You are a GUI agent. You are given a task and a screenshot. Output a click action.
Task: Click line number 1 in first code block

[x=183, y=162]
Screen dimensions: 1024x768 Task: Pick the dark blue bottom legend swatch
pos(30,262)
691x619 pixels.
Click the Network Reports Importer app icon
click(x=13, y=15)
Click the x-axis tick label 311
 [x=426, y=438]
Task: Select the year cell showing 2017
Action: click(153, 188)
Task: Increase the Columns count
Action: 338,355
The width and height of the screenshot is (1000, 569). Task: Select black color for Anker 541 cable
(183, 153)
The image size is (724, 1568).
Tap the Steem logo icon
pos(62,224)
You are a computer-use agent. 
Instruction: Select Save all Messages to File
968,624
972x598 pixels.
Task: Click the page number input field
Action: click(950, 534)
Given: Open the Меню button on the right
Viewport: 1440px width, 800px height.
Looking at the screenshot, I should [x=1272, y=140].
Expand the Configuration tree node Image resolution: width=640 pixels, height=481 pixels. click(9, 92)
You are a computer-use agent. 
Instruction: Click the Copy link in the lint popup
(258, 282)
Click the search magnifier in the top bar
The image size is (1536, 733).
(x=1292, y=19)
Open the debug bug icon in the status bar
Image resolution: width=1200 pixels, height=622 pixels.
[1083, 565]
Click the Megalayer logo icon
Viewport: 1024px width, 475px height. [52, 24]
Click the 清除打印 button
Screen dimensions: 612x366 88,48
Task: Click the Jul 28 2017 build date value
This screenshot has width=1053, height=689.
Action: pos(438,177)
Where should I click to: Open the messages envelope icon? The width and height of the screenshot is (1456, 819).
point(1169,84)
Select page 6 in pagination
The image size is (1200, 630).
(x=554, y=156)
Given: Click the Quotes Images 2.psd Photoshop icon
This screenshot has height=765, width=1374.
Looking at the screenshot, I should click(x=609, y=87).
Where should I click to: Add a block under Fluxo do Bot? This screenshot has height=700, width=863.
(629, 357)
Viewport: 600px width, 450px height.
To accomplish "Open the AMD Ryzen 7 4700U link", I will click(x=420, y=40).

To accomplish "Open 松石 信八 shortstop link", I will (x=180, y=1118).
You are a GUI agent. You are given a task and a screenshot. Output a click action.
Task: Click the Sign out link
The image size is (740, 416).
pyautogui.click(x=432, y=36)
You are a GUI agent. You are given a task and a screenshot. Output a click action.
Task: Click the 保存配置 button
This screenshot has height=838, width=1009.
####
## Assigned task
Look through the data above. Find each line with the string "accomplish" and copy it.

## Response for this exercise
To accomplish "Open the AMD Ryzen 7 4700U link", I will click(x=420, y=40).
To accomplish "Open 松石 信八 shortstop link", I will (x=180, y=1118).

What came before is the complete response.